Start of Supplied records
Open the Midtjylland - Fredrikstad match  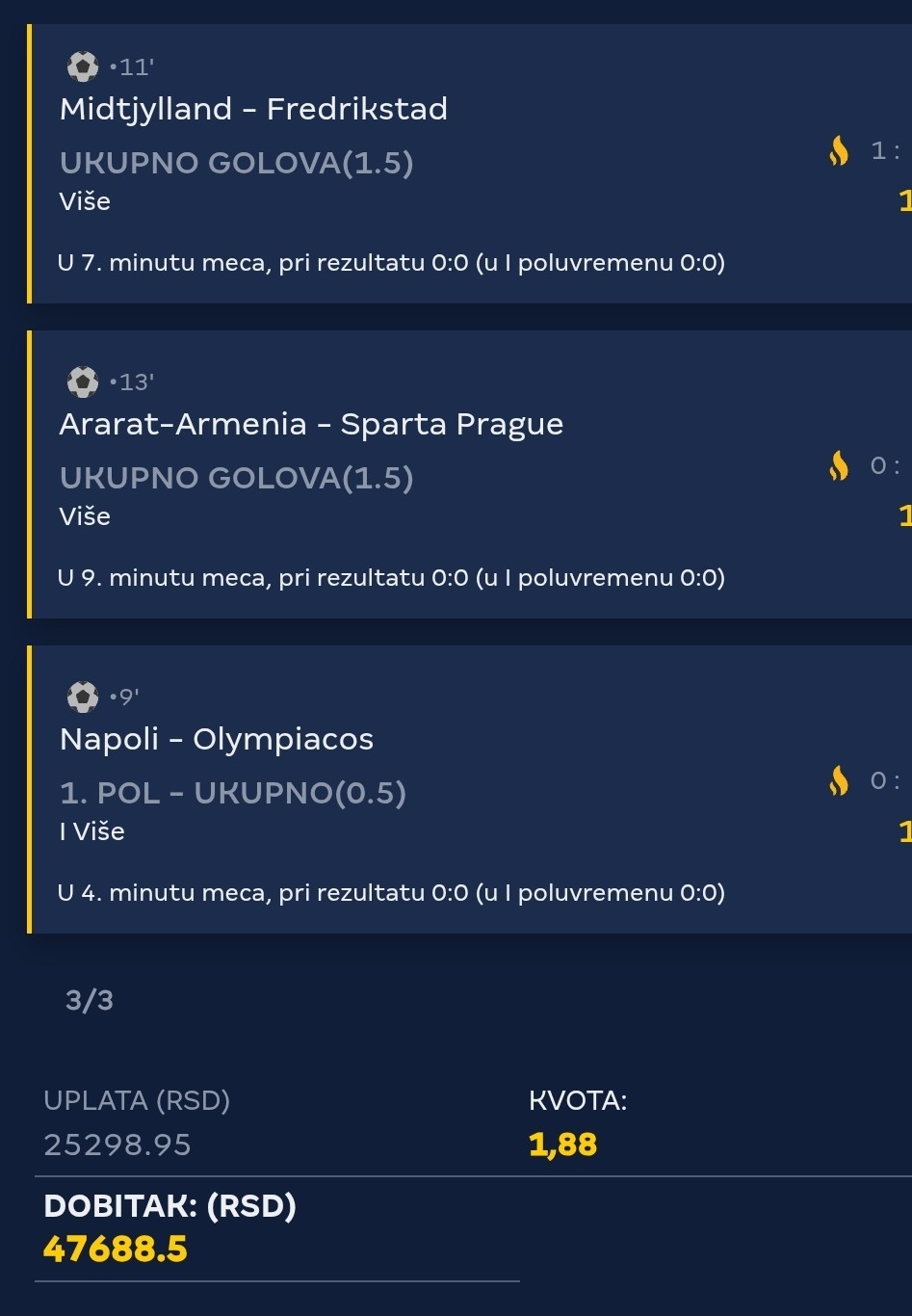point(253,109)
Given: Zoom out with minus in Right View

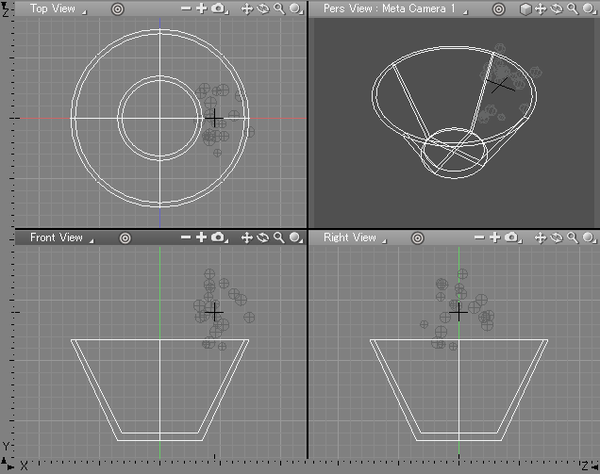Looking at the screenshot, I should tap(480, 238).
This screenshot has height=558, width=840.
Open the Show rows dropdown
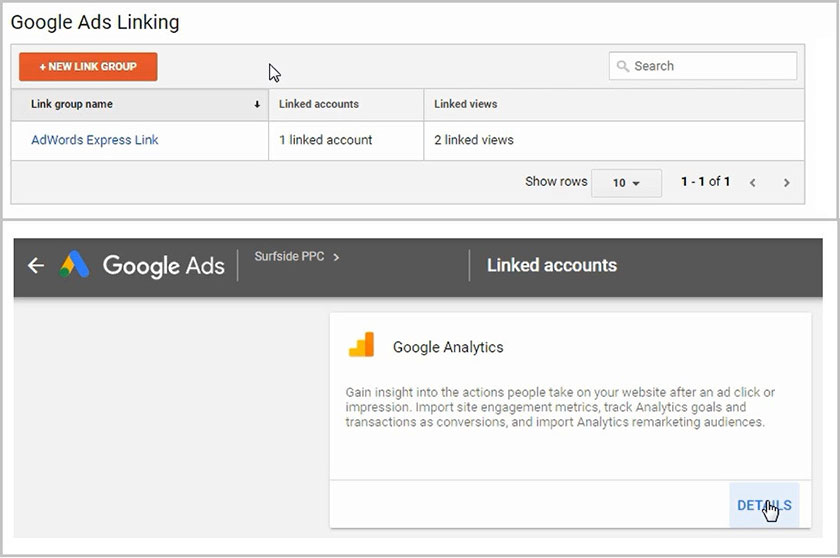pos(626,183)
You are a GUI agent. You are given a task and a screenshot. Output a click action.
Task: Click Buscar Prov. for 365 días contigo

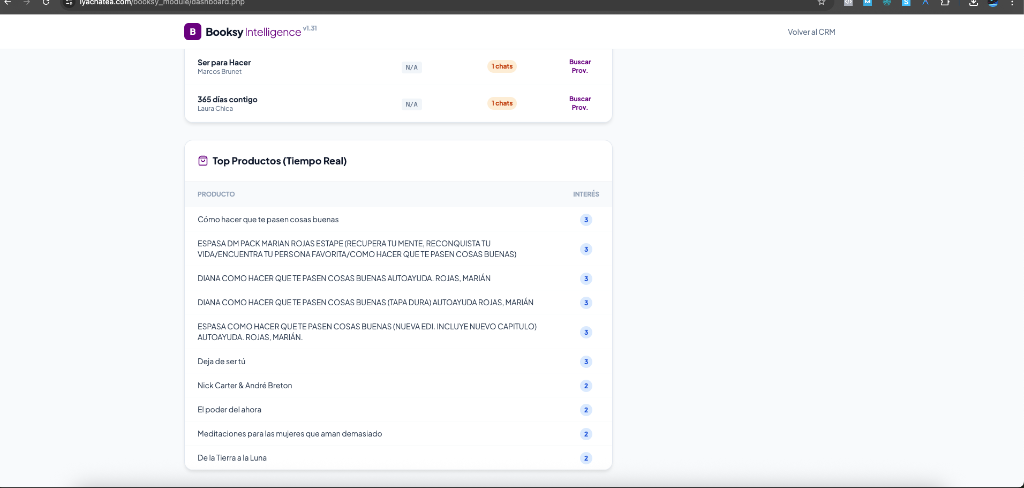(x=580, y=103)
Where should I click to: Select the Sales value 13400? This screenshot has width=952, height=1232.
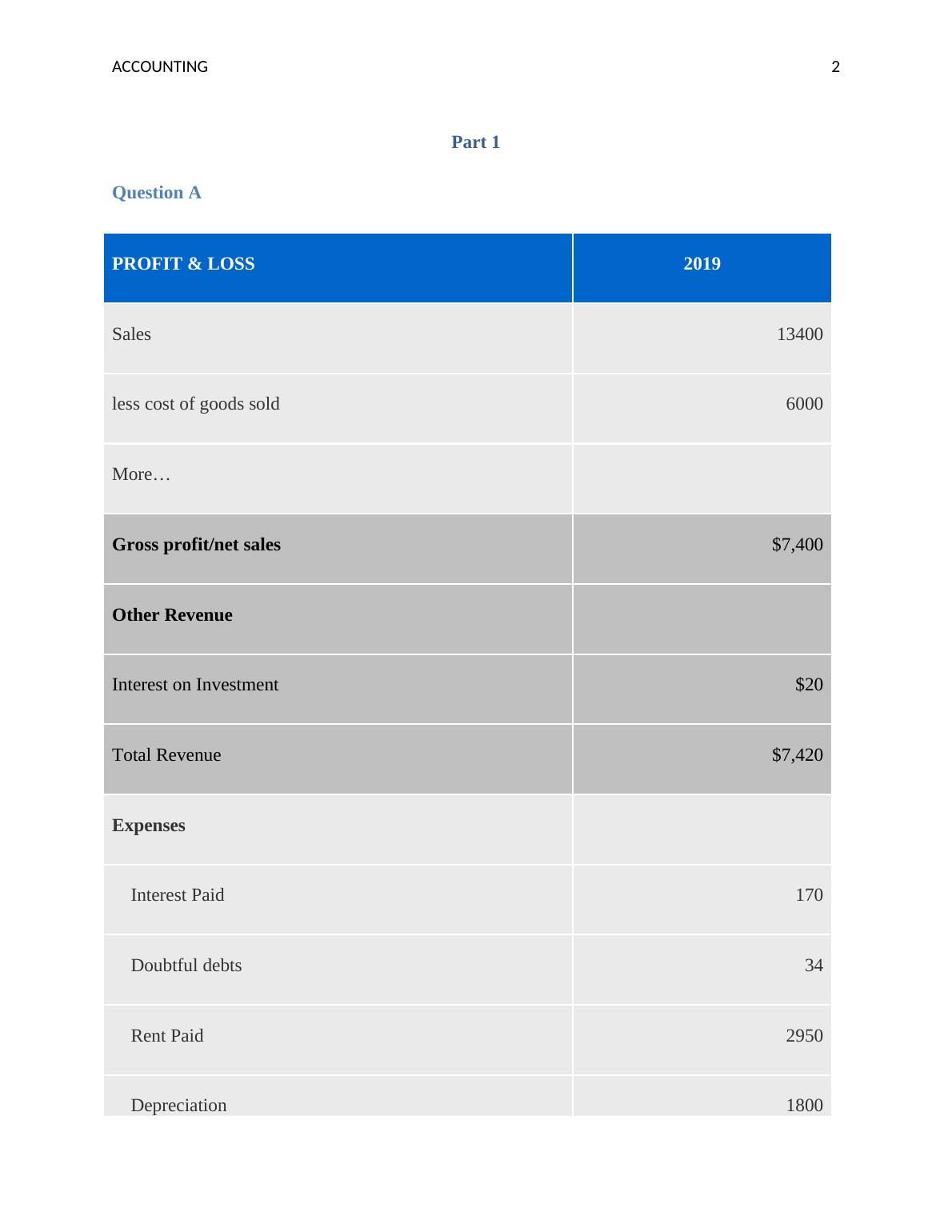pyautogui.click(x=799, y=334)
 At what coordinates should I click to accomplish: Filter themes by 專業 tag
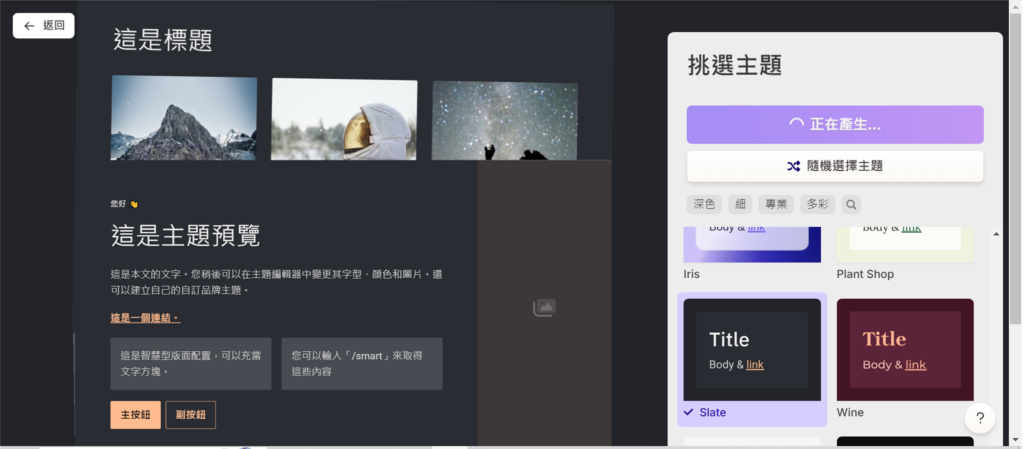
End of Supplied records
→ Work instructions: Go to the line that contains "Task: Click Buscar Prov. for 365 días contigo" and copy it and every line after it through the end of the entries, exactly, without the pictures.

→ Your solution:
Task: Click Buscar Prov. for 365 días contigo

(x=580, y=103)
Where should I click to: Select the Sales value 13400? This screenshot has width=952, height=1232.
pyautogui.click(x=799, y=334)
 At what coordinates should I click to accomplish: Filter themes by 專業 tag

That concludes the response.